== 原文 ==
相場の世界にも「酒田の四十八手」というものがあります。日足ローソクの線組み、つまり複数の足を集合形として捉えて相場の変化点や勢いを計ろうとする試みで、いつのころからかは不明ですが、意味深かつ独特の名称を持つ48の型が、相場の予測に使われてきました。

この四十八手について林輝太郎は、いくつかの著書で真っ向から否定していました。
書籍『中源線建玉法』から引用します。

中源線建玉法(ちゅうげんせんたてぎょくほう)――名前は古くさいが、変更する必要などない。日本の本間宗久の三昧伝(さんまいでん)が相場の聖書といわれながら、何ら具体的な売買法の記述もなく、後人の偽書の疑いも濃いのに対し、中源線は簡略ながら売買の一から十までを具体的に規定している。

中源線は、あとで述べるように、長い歴史をもち、多くの人の実践に使用されてきたにもかかわらず、流布本に見られる酒田罫線法の四十八手における売り線、買い線のような、いわゆる「ザル碁」「ヘボ将棋の手法」の次元に堕落していない。興味本位の視点を許さない真剣な実践者が、売買の基礎技術習得のためにのみ用いてきたことが理由ではないだろうか。

(『新版 中源線建玉法』第一部 解説より)

歴史的な考察には反論もあるでしょうが、やはり、語呂合わせのような48という数の型を並べているあたりが怪しいといえるでしょう。

== 一覧 ==
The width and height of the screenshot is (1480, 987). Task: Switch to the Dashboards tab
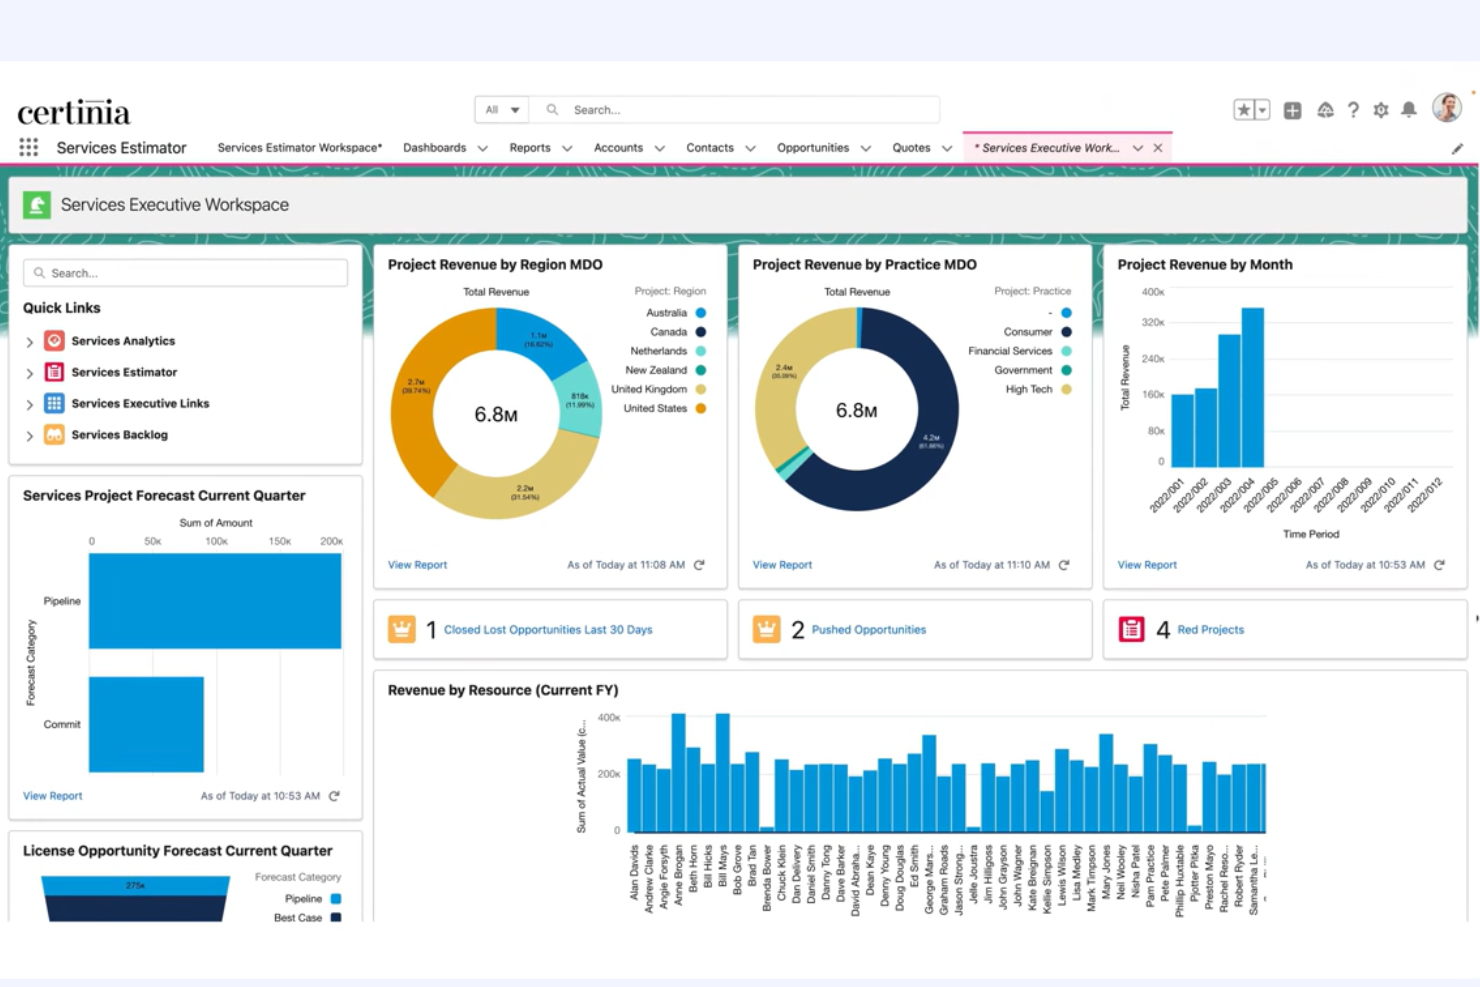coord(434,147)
---
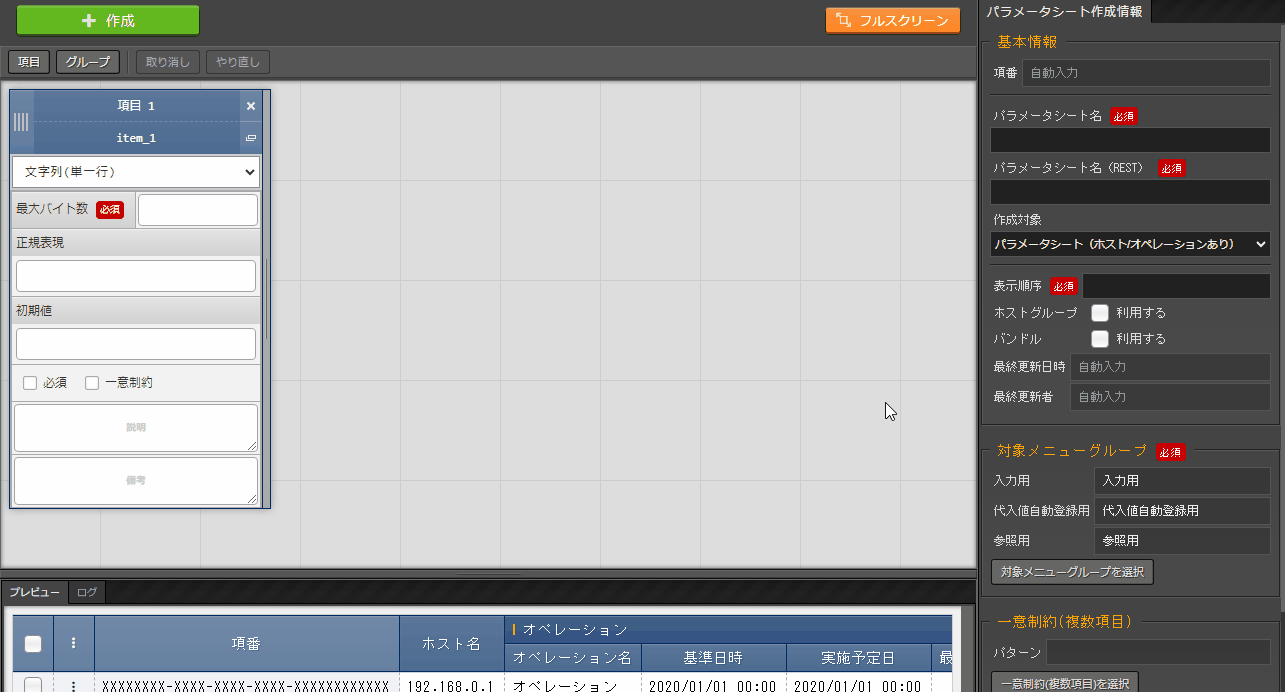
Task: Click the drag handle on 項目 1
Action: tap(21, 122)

== 目的 ==
原文の「書籍『中源線建玉法』から引用します。」から「(『新版 中源線建玉法』第一部 解説より)」までを、一字も変えずにすべて抜き出すこと。 手がかりとするのは原文だけである。

== 解答 ==
書籍『中源線建玉法』から引用します。

中源線建玉法(ちゅうげんせんたてぎょくほう)――名前は古くさいが、変更する必要などない。日本の本間宗久の三昧伝(さんまいでん)が相場の聖書といわれながら、何ら具体的な売買法の記述もなく、後人の偽書の疑いも濃いのに対し、中源線は簡略ながら売買の一から十までを具体的に規定している。

中源線は、あとで述べるように、長い歴史をもち、多くの人の実践に使用されてきたにもかかわらず、流布本に見られる酒田罫線法の四十八手における売り線、買い線のような、いわゆる「ザル碁」「ヘボ将棋の手法」の次元に堕落していない。興味本位の視点を許さない真剣な実践者が、売買の基礎技術習得のためにのみ用いてきたことが理由ではないだろうか。

(『新版 中源線建玉法』第一部 解説より)